Short and frequent beats long and annual. A 2-minute targeted lesson right after someone clicks a simulated phishing link is worth more than a 45-minute video they watched seven months ago and have since forgotten with the thoroughness of a goldfish that's been shown a magic trick. Monthly simulations, micro-lessons, immediate feedback. That's how humans actually learn.
Realistic simulations beat obvious fakes. If your phishing simulations aren't good enough to actually catch people, they're just flattering your team into a false sense of security that will shatter the moment a real attack arrives. We send emails that look like the real thing: Microsoft security alerts with one letter off in the domain, invoice scams that match your vendor's formatting, CEO impersonation emails that reference actual projects.
We're the good bad guys. We trip your people up on purpose, not because we're arseholes, but because it's a hell of a lot better for us to catch them than for some scammer who's going to empty your bank account and vanish like a fart in a hurricane.
The single biggest thing you can do
60% of breaches involve the human element. For small businesses, the numbers are even more skewed because you don't have the technical defenses that larger companies use as backup. Your team IS your defense.

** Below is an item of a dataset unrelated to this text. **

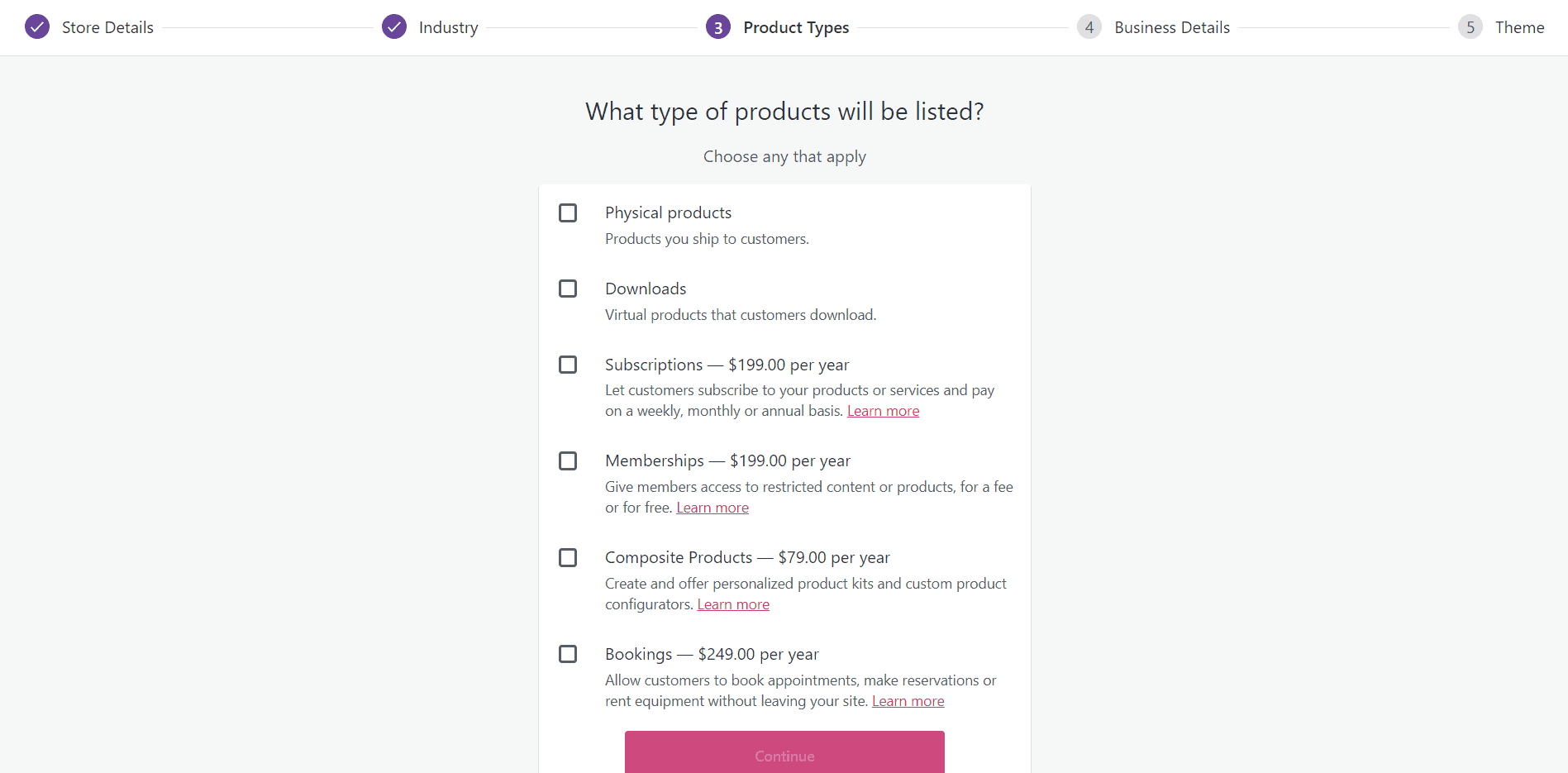Jump to the Theme step label
Viewport: 1568px width, 773px height.
click(1519, 27)
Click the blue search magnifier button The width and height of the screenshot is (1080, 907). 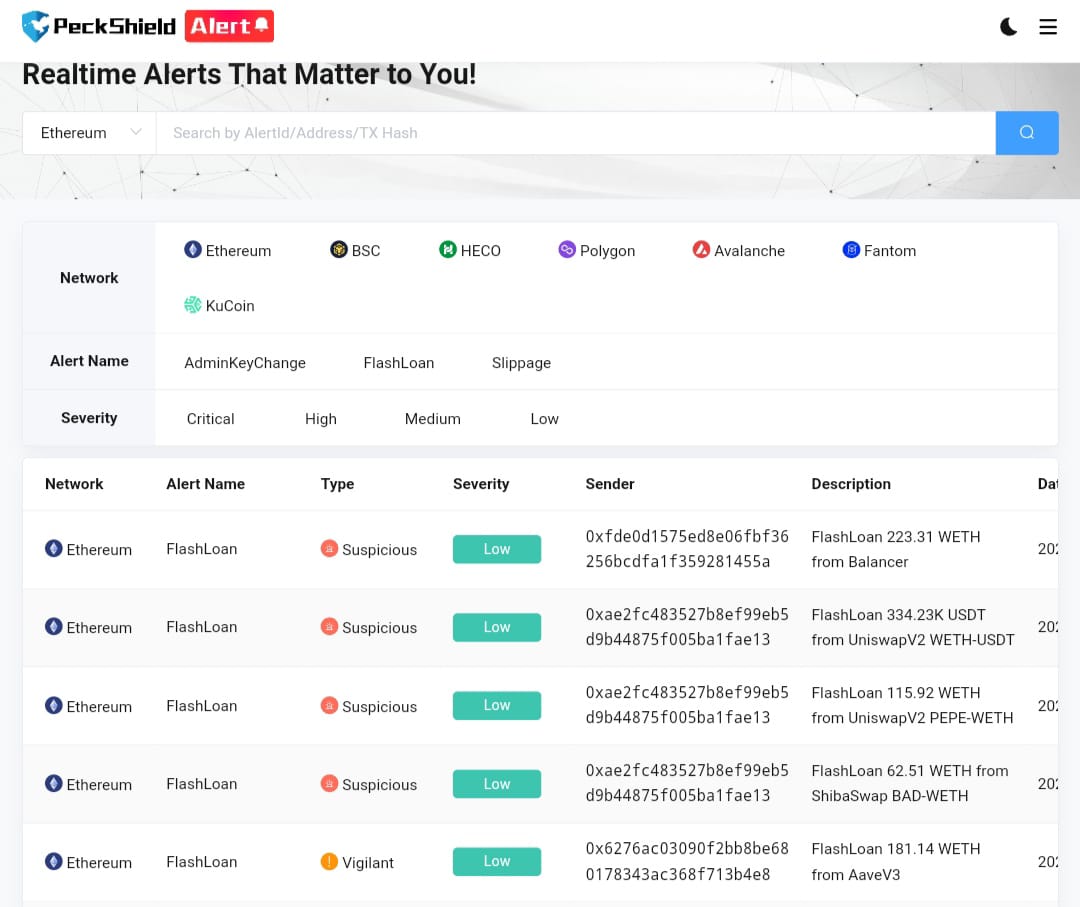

You can spend thousands on firewalls and endpoint protection and intrusion detection systems, and all of it becomes worthless the moment someone enters their password into a fake login page because they got a convincing email. The entire security stack collapses at the point where a human makes a decision about an email, like a chain that's only as strong as its weakest link except the weakest link is also the one that gets yanked on three hundred and fifty percent more often than anyone else's.
Train your people. Train them with realistic simulations, not crappy videos. Train them monthly, not annually. Train them with respect and immediate feedback, not gotcha tests designed to humiliate them. Make reporting a suspicious email the easiest, most rewarded behavior in your company.
That's the single most impactful investment you can make in your company's security. Not one of many. THE one. Because the breach that's going to hit your business won't come through your firewall. It'll come through your inbox.